I think many traders who impliment some hedged type trades, "assume" they are more protected than they actually are.
And as a result, they are often drawn into volatile stocks and sectors that pay better than less volatile stocks and sectors.
They may also use excessive leverage, because they feel protected.
They may not be as quick to close a deteriorating trade, because they feel protected.
They may over concentrate in that volatile sector, because that's where the money is, and they feel protected.
They may not be overly concerned about a companies fundamentals, because they feel protected. And so are less picky about what stocks/sectors they get into, and which to avoid.
I think for a lot of investors who feel protected, (in the form of only being exposed to "limited losses"), other forms of risk management take a back seat to the potential gains offered by the trade.
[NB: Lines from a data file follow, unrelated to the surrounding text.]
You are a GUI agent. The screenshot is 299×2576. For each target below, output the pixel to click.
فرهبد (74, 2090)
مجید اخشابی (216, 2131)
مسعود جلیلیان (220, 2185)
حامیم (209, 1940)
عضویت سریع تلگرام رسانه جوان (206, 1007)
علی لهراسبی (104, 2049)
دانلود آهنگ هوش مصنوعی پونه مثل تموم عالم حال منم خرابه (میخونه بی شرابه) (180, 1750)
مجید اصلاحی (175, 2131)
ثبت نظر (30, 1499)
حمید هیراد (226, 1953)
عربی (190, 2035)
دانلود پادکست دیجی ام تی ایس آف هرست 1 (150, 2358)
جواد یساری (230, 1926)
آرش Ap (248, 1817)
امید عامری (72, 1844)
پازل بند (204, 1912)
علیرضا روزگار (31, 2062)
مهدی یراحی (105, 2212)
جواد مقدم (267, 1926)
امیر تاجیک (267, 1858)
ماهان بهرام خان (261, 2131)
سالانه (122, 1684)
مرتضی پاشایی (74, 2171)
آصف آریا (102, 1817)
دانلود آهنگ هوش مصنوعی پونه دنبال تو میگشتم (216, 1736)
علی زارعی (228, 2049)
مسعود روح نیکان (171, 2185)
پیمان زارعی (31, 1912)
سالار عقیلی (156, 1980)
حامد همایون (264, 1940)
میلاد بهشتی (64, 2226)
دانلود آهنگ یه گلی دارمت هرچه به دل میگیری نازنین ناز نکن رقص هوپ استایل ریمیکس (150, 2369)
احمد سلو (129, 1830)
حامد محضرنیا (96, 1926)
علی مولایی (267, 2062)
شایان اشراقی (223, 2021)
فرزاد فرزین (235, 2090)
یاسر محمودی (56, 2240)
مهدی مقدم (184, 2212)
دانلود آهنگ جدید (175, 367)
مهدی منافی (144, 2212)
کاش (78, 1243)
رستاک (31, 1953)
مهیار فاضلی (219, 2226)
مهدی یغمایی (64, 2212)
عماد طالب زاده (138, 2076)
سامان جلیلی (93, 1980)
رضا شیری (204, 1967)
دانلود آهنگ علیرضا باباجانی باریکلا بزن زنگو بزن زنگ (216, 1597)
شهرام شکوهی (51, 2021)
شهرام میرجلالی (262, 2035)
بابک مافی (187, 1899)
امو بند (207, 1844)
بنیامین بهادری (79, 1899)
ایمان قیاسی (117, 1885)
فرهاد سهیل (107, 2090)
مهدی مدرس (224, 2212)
<<< Problem is that no matter how good your market intelligence is you can't protect yourself from fraud or a natural disaster. >>>
I agree.
All we can do is try to manage our risk inteliigently, in what ever form we are most comfortable with.
That being, diversification, not over concentrating cash, not excessive leverage, various hedging strategies, being picky about what stocks or indexes we use, setting reasonable % return goals relative to the VIX enviroment we are in, , ect....
It isn't a stock that drops 25 - 35% suddenly that kills investors.
It's being on excessive leverage when it occurs, and/or over concentrating, and/or being in an over debted piece of crap that isn't recoverable, and so on...
It's just been my observation over the years, that the more protected an investor feels because he is hedged, the less attention they sometimes pay to the other forms of "sane" protection.